O presidente do Supremo Tribunal Federal, Luís Roberto Barroso, que parece viver uma paixão tórrida com os microfones, o som da sua própria voz e a celebração das virtudes que imagina ter, virou o mais ativo orador político do Brasil. Não poderia ser assim. Como juiz, ele tem a obrigação de ser juiz – e um juiz não pode passar o tempo todo falando como um animador de auditório na defesa das suas ideias, convicções e interesses. Como o público que lhe paga o salário pode esperar que seja imparcial nas suas sentenças, se está todo dia dizendo que é contra isso e a favor daquilo? Mas aí é que está: no Brasil de hoje o comando da discussão política não está no Congresso Nacional, que foi eleito pelo povo brasileiro, nem entre os governantes que os eleitores puseram nos cargos executivos, mas no STF – que não tem o voto de ninguém. É uma degeneração.
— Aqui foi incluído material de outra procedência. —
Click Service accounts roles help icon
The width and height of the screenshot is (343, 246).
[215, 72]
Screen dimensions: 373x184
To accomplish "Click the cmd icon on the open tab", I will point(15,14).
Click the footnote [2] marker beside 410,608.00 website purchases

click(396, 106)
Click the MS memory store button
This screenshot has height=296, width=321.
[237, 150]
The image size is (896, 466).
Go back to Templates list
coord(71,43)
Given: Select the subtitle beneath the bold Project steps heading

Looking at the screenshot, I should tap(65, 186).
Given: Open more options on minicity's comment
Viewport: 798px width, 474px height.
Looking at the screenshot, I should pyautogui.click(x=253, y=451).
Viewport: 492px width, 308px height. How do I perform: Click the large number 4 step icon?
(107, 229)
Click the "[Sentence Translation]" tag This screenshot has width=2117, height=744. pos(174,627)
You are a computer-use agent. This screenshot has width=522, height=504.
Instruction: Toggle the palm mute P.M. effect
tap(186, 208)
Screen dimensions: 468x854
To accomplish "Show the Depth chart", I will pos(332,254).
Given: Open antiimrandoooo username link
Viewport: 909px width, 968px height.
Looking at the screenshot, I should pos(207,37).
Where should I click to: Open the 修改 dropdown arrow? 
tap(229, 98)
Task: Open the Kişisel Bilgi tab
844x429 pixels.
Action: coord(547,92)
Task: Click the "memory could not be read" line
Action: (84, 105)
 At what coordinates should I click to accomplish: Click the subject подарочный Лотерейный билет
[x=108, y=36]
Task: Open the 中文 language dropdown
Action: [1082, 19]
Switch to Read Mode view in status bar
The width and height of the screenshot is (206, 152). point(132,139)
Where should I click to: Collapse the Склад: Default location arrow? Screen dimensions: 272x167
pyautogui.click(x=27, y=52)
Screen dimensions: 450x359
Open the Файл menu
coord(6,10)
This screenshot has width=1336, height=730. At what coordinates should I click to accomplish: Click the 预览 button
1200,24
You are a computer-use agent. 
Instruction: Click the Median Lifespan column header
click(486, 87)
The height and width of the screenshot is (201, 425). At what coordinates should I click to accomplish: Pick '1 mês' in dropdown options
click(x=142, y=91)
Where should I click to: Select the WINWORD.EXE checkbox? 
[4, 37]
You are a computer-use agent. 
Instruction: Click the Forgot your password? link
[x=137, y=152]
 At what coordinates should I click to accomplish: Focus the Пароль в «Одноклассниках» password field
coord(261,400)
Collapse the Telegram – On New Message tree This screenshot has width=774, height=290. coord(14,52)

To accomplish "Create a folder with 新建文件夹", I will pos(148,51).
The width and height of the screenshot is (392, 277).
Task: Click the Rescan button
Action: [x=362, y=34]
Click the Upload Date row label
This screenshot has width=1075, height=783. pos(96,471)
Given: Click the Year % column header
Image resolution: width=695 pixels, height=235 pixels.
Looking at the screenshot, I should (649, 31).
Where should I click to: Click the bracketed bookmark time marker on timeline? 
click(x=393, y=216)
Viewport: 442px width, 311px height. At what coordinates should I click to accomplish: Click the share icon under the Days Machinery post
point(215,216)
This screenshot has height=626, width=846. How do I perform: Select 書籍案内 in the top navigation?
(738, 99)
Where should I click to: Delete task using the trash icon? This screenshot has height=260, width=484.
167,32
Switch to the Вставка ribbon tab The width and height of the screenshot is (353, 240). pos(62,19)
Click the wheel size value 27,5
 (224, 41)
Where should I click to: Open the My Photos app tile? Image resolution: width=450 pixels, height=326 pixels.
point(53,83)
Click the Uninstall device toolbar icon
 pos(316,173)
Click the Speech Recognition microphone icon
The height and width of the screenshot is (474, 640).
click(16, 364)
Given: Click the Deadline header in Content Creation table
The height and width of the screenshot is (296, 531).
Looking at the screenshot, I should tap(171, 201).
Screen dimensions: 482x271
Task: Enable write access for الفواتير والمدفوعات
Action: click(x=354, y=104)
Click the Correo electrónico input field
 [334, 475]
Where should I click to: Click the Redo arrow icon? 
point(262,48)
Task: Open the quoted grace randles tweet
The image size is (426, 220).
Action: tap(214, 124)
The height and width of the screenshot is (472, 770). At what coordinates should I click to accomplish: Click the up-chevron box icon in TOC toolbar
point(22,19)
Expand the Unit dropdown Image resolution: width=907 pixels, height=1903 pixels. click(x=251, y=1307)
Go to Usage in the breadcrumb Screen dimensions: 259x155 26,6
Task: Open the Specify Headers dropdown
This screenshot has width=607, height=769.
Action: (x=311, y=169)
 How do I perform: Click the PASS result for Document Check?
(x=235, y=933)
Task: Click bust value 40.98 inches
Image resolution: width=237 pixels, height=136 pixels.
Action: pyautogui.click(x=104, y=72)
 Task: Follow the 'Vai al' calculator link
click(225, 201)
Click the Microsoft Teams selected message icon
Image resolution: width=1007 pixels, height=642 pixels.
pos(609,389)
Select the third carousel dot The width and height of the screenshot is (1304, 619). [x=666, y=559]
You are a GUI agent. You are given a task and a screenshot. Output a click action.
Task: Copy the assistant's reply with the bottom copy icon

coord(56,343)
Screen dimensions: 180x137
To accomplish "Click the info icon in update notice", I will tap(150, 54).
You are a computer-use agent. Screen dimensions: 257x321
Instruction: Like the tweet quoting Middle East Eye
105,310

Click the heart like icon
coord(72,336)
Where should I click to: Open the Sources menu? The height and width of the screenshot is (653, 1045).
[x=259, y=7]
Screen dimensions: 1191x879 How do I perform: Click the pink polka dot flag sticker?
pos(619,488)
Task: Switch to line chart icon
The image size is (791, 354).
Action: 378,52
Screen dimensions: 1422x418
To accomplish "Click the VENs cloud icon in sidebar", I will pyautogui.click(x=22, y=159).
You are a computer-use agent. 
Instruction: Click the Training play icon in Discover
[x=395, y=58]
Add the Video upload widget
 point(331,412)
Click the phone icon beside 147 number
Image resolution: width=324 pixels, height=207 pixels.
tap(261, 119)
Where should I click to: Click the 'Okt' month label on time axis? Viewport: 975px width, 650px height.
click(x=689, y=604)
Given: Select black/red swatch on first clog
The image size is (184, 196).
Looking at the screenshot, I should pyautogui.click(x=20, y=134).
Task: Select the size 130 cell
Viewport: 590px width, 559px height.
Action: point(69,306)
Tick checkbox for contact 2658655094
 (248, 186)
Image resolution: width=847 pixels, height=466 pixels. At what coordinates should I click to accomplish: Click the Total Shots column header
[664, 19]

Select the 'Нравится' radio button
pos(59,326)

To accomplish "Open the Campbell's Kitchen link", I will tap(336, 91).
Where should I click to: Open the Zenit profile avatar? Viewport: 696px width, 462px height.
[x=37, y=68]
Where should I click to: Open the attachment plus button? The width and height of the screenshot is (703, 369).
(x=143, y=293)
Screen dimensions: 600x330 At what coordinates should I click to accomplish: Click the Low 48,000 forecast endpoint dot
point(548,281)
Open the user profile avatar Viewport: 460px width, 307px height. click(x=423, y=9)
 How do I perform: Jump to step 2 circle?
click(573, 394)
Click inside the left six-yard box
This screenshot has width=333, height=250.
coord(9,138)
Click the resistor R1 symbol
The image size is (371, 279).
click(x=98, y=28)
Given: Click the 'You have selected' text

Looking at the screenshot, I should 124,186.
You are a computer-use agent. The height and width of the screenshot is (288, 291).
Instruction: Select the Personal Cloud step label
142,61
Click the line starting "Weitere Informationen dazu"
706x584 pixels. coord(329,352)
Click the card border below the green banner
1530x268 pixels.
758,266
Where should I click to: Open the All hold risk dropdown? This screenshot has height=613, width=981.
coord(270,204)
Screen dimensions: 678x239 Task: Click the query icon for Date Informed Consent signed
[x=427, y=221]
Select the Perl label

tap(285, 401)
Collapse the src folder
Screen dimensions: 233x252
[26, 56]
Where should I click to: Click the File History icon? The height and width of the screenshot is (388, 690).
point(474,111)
A última homilia do ministro Luís Roberto Barroso mostra, mais uma vez, o quanto o STF afundou na sua própria anomalia. Eles não percebem mais que o respeito pela instituição só pode ser conquistado como consequência dos seus atos, da sua seriedade e da sua isenção. Acham outra coisa: o Supremo só será um grande tribunal se as suas “lideranças” ficarem fazendo elogios a si mesmas. Barroso, em seu discurso mais recente, disse que “o STF fez muito bem ao Brasil” e enumerou as dádivas que nos foram fornecidas por Suas Excelências. Quem teria de falar disso não é ele, e sim os supostos beneficiários das bondades do STF - mas pelos padrões de conduta vigentes hoje neste país a auto louvação é não apenas aceita como aplaudida. Ficamos sabendo, assim, que o STF nos salvou de uma ditadura, venceu o “golpe de estado” do 8 de janeiro, impediu que a Covid destruísse o Brasil etc. etc. Tudo bem: quem quiser acreditar nisso tem o direito de acreditar. O que não está certo é dizer que quem critica o STF são os “bolsonaristas”, e que os “ataques” ao tribunal só acontecem porque suas decisões causam desagrado a certas pessoas.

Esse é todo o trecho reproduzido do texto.